▸ Task statement
Copy the rows from the line containing "Click the Execute toolbar icon" through the line containing "coord(1164,15)", including both of those lines.

[Stored records]
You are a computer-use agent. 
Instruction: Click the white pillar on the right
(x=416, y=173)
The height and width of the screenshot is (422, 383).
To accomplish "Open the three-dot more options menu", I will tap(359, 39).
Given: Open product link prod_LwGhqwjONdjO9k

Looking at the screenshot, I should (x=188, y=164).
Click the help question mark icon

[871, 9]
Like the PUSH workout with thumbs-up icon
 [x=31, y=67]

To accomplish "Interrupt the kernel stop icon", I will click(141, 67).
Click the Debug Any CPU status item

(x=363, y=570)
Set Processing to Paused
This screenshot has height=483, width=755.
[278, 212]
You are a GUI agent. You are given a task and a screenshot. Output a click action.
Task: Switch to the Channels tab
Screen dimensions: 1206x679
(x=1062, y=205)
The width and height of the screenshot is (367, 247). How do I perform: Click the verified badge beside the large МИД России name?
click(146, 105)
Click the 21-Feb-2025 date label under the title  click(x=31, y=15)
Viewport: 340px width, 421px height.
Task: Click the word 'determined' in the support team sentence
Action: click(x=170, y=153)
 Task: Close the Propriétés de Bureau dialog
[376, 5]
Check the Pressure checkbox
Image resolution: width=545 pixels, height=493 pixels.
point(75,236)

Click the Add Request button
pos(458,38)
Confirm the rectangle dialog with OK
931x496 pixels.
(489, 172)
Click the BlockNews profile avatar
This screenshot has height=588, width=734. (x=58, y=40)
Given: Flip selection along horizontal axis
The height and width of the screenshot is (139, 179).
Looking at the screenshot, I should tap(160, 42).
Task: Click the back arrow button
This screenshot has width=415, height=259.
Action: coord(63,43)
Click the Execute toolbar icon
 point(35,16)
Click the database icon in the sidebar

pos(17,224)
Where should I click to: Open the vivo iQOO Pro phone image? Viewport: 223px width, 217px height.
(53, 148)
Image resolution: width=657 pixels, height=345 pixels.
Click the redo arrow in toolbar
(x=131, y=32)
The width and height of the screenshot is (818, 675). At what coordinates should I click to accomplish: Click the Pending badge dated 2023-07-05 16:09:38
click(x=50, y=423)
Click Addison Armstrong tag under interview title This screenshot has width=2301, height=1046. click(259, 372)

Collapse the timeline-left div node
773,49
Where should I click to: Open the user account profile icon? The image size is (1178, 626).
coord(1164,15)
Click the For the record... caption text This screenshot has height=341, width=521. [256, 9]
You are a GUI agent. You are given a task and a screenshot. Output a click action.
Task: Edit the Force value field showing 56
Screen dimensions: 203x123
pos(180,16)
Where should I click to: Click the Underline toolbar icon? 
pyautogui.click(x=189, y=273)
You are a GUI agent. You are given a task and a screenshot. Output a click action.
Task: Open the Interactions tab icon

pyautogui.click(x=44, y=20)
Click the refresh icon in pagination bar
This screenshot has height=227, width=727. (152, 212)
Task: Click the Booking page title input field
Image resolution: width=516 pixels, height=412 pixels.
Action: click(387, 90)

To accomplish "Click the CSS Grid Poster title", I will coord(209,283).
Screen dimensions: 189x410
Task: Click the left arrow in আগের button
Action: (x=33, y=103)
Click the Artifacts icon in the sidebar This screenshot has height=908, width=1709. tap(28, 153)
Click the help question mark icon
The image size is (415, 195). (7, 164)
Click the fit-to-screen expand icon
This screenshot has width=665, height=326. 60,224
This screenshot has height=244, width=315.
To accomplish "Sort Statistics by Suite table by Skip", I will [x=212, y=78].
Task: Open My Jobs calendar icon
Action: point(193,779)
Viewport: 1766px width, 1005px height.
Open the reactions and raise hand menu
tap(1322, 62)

▸ Exercise output
Click the Execute toolbar icon
 point(35,16)
Click the database icon in the sidebar

pos(17,224)
Where should I click to: Open the vivo iQOO Pro phone image? Viewport: 223px width, 217px height.
(53, 148)
Image resolution: width=657 pixels, height=345 pixels.
Click the redo arrow in toolbar
(x=131, y=32)
The width and height of the screenshot is (818, 675). At what coordinates should I click to accomplish: Click the Pending badge dated 2023-07-05 16:09:38
click(x=50, y=423)
Click Addison Armstrong tag under interview title This screenshot has width=2301, height=1046. click(259, 372)

Collapse the timeline-left div node
773,49
Where should I click to: Open the user account profile icon? The image size is (1178, 626).
coord(1164,15)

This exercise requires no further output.